Click on a link below to see examples investment property deals.
Do you want to buy a an investment property and pay someone to manage it, pay them to take care of any issues? Or, do you want to buy a new home, apartment or condo, where you most likely will have little problems to fix on the property from time to time?
There are also companies that will locate, build, and manage an investment properties for you.
Along with this, are you going to be living near the property or in another state or city? Essentially, how much time do you want to spend maintaining and managing the property?
Is it a home that you may eventually live in or have a friend or family member relocate to? Say it’s a vacation type of home that you may move into when you retire or a place you would like to have access to in your later years. These are some of the types of issues to think about when you’re developing your real estate investing plan.
Don’t get into a situation where you discover a myriad of problems with the rental property only after you've agreed to buy the place and signed a letter of intent. When you purchase the property write into the agreement a clause for 'price contingent upon inspection and appraisal'. A number of problems could arise in those invisible areas of the house: electricity, plumbing, pests, mold, foundation, roof, and so on. And, include a contingence relating to the property maintaining its state in the time between when the deal actually closes.
Again, deciding what type of property you want is the key. Do you want to fix these problems yourself and thus get a cheaper property? Either way, with an inspection of the property you will learn a great deal and will determine the price you should pay.
Make a note of the condition of the appliances, how old are they. Forecast your expenses. Will I need to replace the carpets in these units? Are the refrigerators and ovens old or new—when buying the property these factors all will contribute to the total price you’re offering.
Insider Tips: Specific Types of Properties
Condos - Real estate experts say condos are more susceptible to booms and busts than single-family homes because they attract more investors who do not intend to live in them and are easier to build than a new subdivision let's say in most cities.
- Buy a condo with a lot of owner occupants rather than renters, owners have a vested interest in the common areas.
- Review home owner association dues, make sure there are no outstanding repairs needed that will increase your dues.
- For dues, find out exactly what you’re responsible for and overall rules, can you have pets, can you make modifications to your condo.
- But from a experienced developer.
Single Family home – Sole owner of land and air above it, no association fees, usually appreciate faster than say a condo, and have more privacy.
Apartment complex – multi-unit building of generally four or more—requires a property manager.
Multi-unit home – a home where you rent out the lower half of the house, such as an in-law or split up a home into apartments—common in big cities such as New York and San Francisco.

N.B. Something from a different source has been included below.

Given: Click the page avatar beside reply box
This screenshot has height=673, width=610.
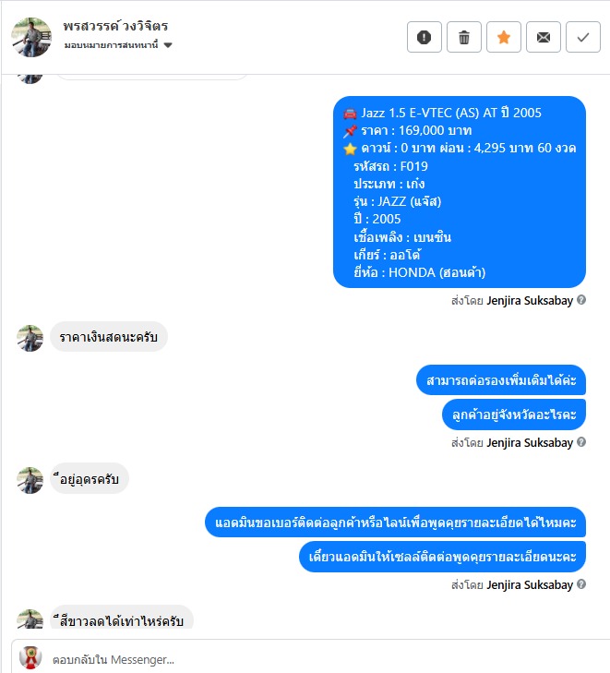Looking at the screenshot, I should click(30, 657).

Fourplex – four-unit dwelling; could act as landlord and rent out other units
Duplex – two-unit dwelling
Mixed Use Building – often cost less per square foot, it’s converting a building into a home and a store, split levels, common in bigger cities.
TIP: You want to own property that have unique qualities. Could be a property near the beach or in the mountains, offering skiing or the beach and sun? Try to buy property that holds some sellable charm or distinguishing characteristics.
So when people hear of the area where you own property it’s immediately known to them. Stirs up images and ideas--wheter it's sun and the beach or skiing in the mountains or the beauty of trees and lakes. Places like Sun Valley, Idaho or La Jolla in San Diego. These are places that are desirable and have a center charm or even fame.